Item coordinate data
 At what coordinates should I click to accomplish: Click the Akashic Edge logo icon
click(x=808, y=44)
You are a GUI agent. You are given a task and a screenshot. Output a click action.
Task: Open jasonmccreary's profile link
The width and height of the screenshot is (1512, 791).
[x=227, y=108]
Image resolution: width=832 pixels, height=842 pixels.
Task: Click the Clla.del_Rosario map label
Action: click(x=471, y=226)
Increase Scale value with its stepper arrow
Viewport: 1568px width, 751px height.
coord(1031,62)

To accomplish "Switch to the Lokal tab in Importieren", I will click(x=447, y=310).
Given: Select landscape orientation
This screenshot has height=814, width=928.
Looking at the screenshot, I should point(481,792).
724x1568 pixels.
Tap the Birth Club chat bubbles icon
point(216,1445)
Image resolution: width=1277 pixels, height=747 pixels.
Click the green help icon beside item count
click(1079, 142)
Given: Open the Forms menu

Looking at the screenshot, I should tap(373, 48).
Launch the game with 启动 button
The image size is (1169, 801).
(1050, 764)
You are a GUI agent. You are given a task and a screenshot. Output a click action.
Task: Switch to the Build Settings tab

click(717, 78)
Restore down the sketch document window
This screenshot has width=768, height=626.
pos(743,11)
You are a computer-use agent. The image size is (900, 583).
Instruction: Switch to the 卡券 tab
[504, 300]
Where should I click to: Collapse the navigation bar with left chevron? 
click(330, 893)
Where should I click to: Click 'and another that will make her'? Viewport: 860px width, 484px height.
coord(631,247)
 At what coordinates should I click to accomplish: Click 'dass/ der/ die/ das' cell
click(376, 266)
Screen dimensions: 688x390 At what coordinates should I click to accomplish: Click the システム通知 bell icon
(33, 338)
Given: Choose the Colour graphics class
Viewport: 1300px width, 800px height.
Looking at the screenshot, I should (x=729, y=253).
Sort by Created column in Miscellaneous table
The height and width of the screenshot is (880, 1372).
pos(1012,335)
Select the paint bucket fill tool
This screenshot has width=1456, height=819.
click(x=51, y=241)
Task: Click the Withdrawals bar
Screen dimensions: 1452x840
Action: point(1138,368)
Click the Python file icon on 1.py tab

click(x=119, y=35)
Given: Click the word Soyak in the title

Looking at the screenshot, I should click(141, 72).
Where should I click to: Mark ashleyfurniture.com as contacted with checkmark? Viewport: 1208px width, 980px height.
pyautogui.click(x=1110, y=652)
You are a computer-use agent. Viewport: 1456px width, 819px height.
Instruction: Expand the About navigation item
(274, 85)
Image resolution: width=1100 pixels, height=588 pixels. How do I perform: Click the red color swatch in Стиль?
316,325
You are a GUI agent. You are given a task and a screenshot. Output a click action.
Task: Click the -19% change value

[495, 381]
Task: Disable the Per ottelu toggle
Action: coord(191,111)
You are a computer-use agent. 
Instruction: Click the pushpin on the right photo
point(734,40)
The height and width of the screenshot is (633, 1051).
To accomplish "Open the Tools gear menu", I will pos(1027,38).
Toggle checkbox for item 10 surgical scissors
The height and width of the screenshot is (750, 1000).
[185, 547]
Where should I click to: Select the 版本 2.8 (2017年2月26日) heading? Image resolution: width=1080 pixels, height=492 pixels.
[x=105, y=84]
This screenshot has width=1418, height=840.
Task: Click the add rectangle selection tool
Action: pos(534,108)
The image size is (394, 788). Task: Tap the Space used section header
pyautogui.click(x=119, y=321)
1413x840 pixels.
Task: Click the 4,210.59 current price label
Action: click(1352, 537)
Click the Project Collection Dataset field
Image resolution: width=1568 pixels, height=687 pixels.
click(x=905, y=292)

- _Stated problem_:
Copy the material again, swapping each "GUI agent" for "desktop agent" and changing nothing else.

- _Exercise answer_:
 At what coordinates should I click to accomplish: Click the Akashic Edge logo icon
click(x=808, y=44)
You are a desktop agent. You are given a task and a screenshot. Output a click action.
Task: Open jasonmccreary's profile link
The width and height of the screenshot is (1512, 791).
[x=227, y=108]
Image resolution: width=832 pixels, height=842 pixels.
Task: Click the Clla.del_Rosario map label
Action: click(x=471, y=226)
Increase Scale value with its stepper arrow
Viewport: 1568px width, 751px height.
coord(1031,62)

To accomplish "Switch to the Lokal tab in Importieren", I will click(x=447, y=310).
Given: Select landscape orientation
This screenshot has height=814, width=928.
Looking at the screenshot, I should point(481,792).
724x1568 pixels.
Tap the Birth Club chat bubbles icon
point(216,1445)
Image resolution: width=1277 pixels, height=747 pixels.
Click the green help icon beside item count
click(1079, 142)
Given: Open the Forms menu

Looking at the screenshot, I should tap(373, 48).
Launch the game with 启动 button
The image size is (1169, 801).
(1050, 764)
You are a desktop agent. You are given a task and a screenshot. Output a click action.
Task: Switch to the Build Settings tab

click(717, 78)
Restore down the sketch document window
This screenshot has width=768, height=626.
pos(743,11)
You are a computer-use agent. The image size is (900, 583).
Instruction: Switch to the 卡券 tab
[504, 300]
Where should I click to: Collapse the navigation bar with left chevron? 
click(330, 893)
Where should I click to: Click 'and another that will make her'? Viewport: 860px width, 484px height.
coord(631,247)
 At what coordinates should I click to accomplish: Click 'dass/ der/ die/ das' cell
click(376, 266)
Screen dimensions: 688x390 At what coordinates should I click to accomplish: Click the システム通知 bell icon
(33, 338)
Given: Choose the Colour graphics class
Viewport: 1300px width, 800px height.
Looking at the screenshot, I should (x=729, y=253).
Sort by Created column in Miscellaneous table
The height and width of the screenshot is (880, 1372).
pos(1012,335)
Select the paint bucket fill tool
This screenshot has width=1456, height=819.
click(x=51, y=241)
Task: Click the Withdrawals bar
Screen dimensions: 1452x840
Action: point(1138,368)
Click the Python file icon on 1.py tab

click(x=119, y=35)
Given: Click the word Soyak in the title

Looking at the screenshot, I should click(141, 72).
Where should I click to: Mark ashleyfurniture.com as contacted with checkmark? Viewport: 1208px width, 980px height.
pyautogui.click(x=1110, y=652)
You are a computer-use agent. Viewport: 1456px width, 819px height.
Instruction: Expand the About navigation item
(274, 85)
Image resolution: width=1100 pixels, height=588 pixels. How do I perform: Click the red color swatch in Стиль?
316,325
You are a desktop agent. You are given a task and a screenshot. Output a click action.
Task: Click the -19% change value

[495, 381]
Task: Disable the Per ottelu toggle
Action: coord(191,111)
You are a computer-use agent. 
Instruction: Click the pushpin on the right photo
point(734,40)
The height and width of the screenshot is (633, 1051).
To accomplish "Open the Tools gear menu", I will pos(1027,38).
Toggle checkbox for item 10 surgical scissors
The height and width of the screenshot is (750, 1000).
[185, 547]
Where should I click to: Select the 版本 2.8 (2017年2月26日) heading? Image resolution: width=1080 pixels, height=492 pixels.
[x=105, y=84]
This screenshot has width=1418, height=840.
Task: Click the add rectangle selection tool
Action: pos(534,108)
The image size is (394, 788). Task: Tap the Space used section header
pyautogui.click(x=119, y=321)
1413x840 pixels.
Task: Click the 4,210.59 current price label
Action: click(1352, 537)
Click the Project Collection Dataset field
Image resolution: width=1568 pixels, height=687 pixels.
click(x=905, y=292)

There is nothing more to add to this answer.